Tell Me What You Want: The Science of Sexual Desire and How It Can Help You Improve Your Sex Life
“Sexual fantasies are highly self–absorbing. . . . We script both sides of the dialogue as well as the plot, making fantasy soothe precisely because things always turn out well.”
Fantasy is greatly underrated, too often dismissed as pointless daydreaming or a waste of time. Yet sexual fantasies are highly self–absorbing. We start out thinking about someone else but end up engrossed by our central role in the imagined affair: What we say, how we act, how the other responds. We script both sides of the dialogue as well as the plot, making fantasy soothing precisely because things always turn out well. Paying attention to where the imagination leads can also give us a fix on where, emotionally speaking, we want to go.
In Tell Me What You Want: The Science of Sexual Desire and How It Can Help Improve Your Sex Life, Dr. Justin Lehmiller, a research fellow at Indiana University’s Kinsey Institute, aims to shed light on sexual fantasies—who has them, how common they are, and the psychological purpose they serve. While Alfred Kinsey famously wrote about people’s sexual behavior in the 1940s and 50s, he failed to ask about their desires.
And yet, says Dr. Lehmiller, “they can be a roadmap, pointing to which of our psychological needs are being met and which aren’t.” People normally fantasize several times a week to several times a day, and the author identifies seven common themes. The top three involve group sex; bondage and rough sex; and adventurous novelty. Also common are conventionally taboo practices such as voyeurism, exhibitionism, and fetishes; partner sharing and non-monogamous scenarios; passion that stresses the emotional elements of intercourse; and “erotic flexibility” such as same-sex liaisons and gender bending.
The main difference between men and women “is really in the frequency in which they have a given type of fantasy.” Women imagine more same-sex scenarios. They value settings more than men do, and their fantasies have more emotional shading.
Men are inclined to more taboo activities, perhaps, because they are generally more sensation-seeking than women and have a higher threshold for excitement. Men, whether gay, bisexual, or straight, also have more gender bending fantasies than women. Cuckold fantasies cede power to wives and girlfriends, yet they simultaneously evoke the desire to be “wanted and irresistible.”
The author arrived at his findings by surveying more than 4,000 volunteers. This methodology unfortunately makes his sample nonrepresentative, although the approach is understandable given how reluctant people still are to talk frankly about sex. Another drawback to the survey approach is that readers confront repetitive laundry lists and variations of activities taken from the questionnaires.
But, Lehmiller promises, “If you are turned on by any of this, you’re in good company.” He most of all seeks to counter the stigmatization of common desires that many fear are “unnatural, immoral, or unhealthy” such as orgies and gangbangs. Public sex fantasies are really about “enhancing sex by inducing an element of risk.” In a lot of ways, he says, our sexual fantasies are “therapeutic, designed to help us cope with what is going on in our lives.”

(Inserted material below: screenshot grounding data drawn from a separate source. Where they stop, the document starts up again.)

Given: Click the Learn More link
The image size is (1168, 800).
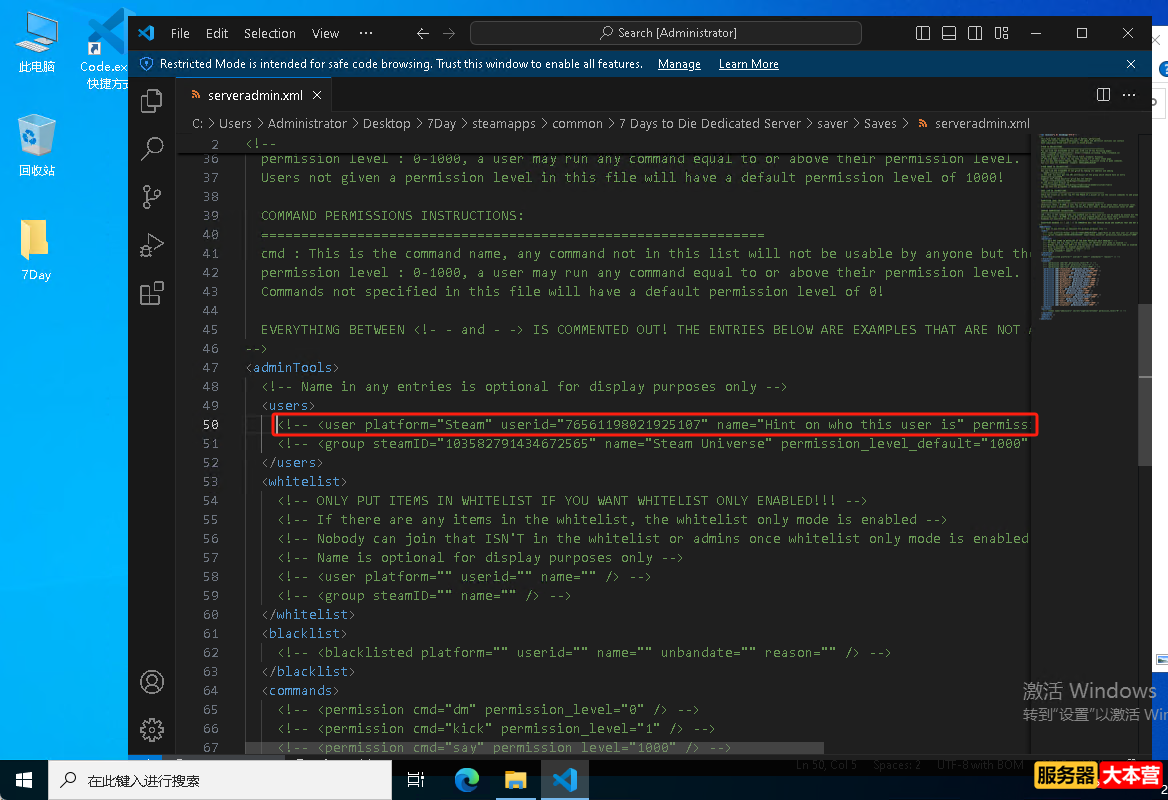Looking at the screenshot, I should (x=749, y=64).
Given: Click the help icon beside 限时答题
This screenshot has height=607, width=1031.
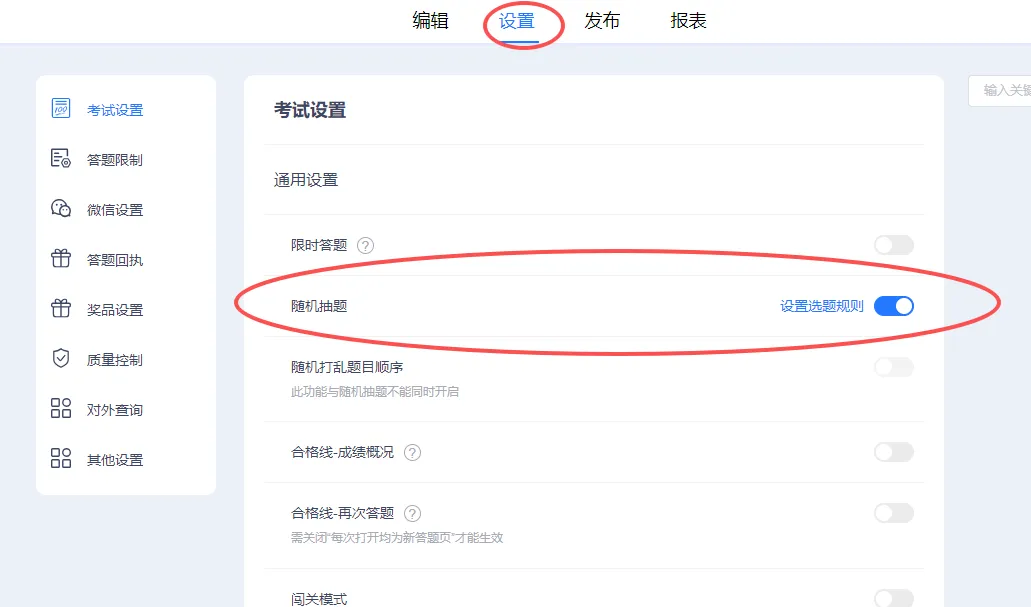Looking at the screenshot, I should click(366, 246).
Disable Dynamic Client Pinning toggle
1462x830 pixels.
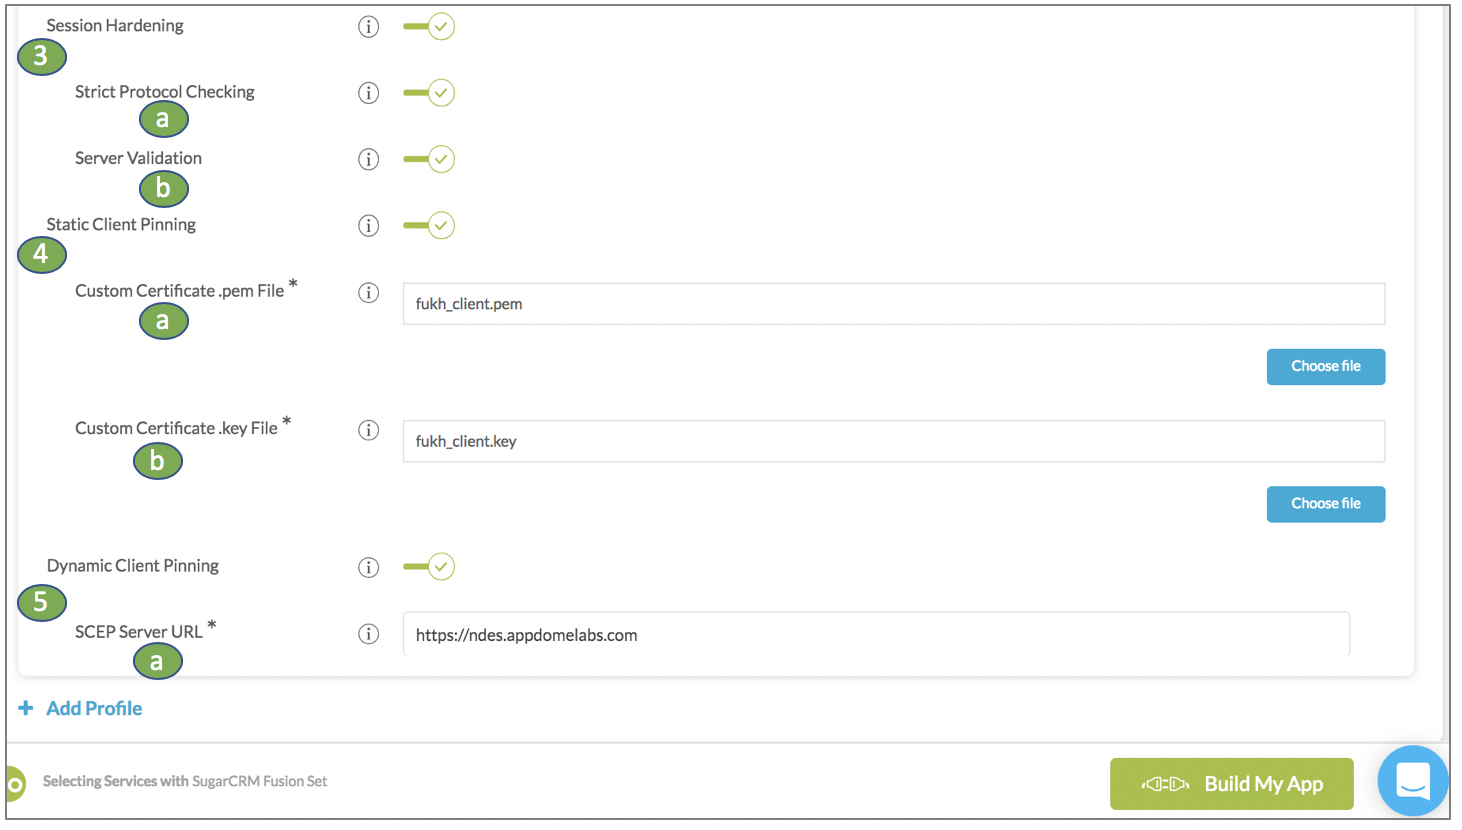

After a painful rejection or loss of a relationship, for example, fantasy can be the first sign of an emotional thaw, a signal that we are ready for someone who is genuinely available. Behind every fantasy lies a kernel of frustration and thus an impetus to change.
In addition to fantasies about an ideal beloved, we also harbor fantasies about romance itself. We ask it to satisfy longings for attachment, dependency, sex, and companionship. Perhaps fantasy's most compelling power is to create an atmosphere of hope, even in seemingly impossible situations, and give us the strength to endure.
The simplest fantasy can be a straightforward wish or a consolation for what we lack. It can undo old wounds. The author contends that most sexual disorders have a psychological cause rather than a physical one. We don’t need Viagra and the like because they’re not going to “change the underlying issues—like shame, insecurity, and poor communication.” Express yourself rather than repress yourself, may as well be his mantra.
The book includes a 15–question quiz intended to reveal your secret desires. It concludes with icebreakers, tips on how to start a conversation about sexual desires, and ways to turn your fantasy into reality.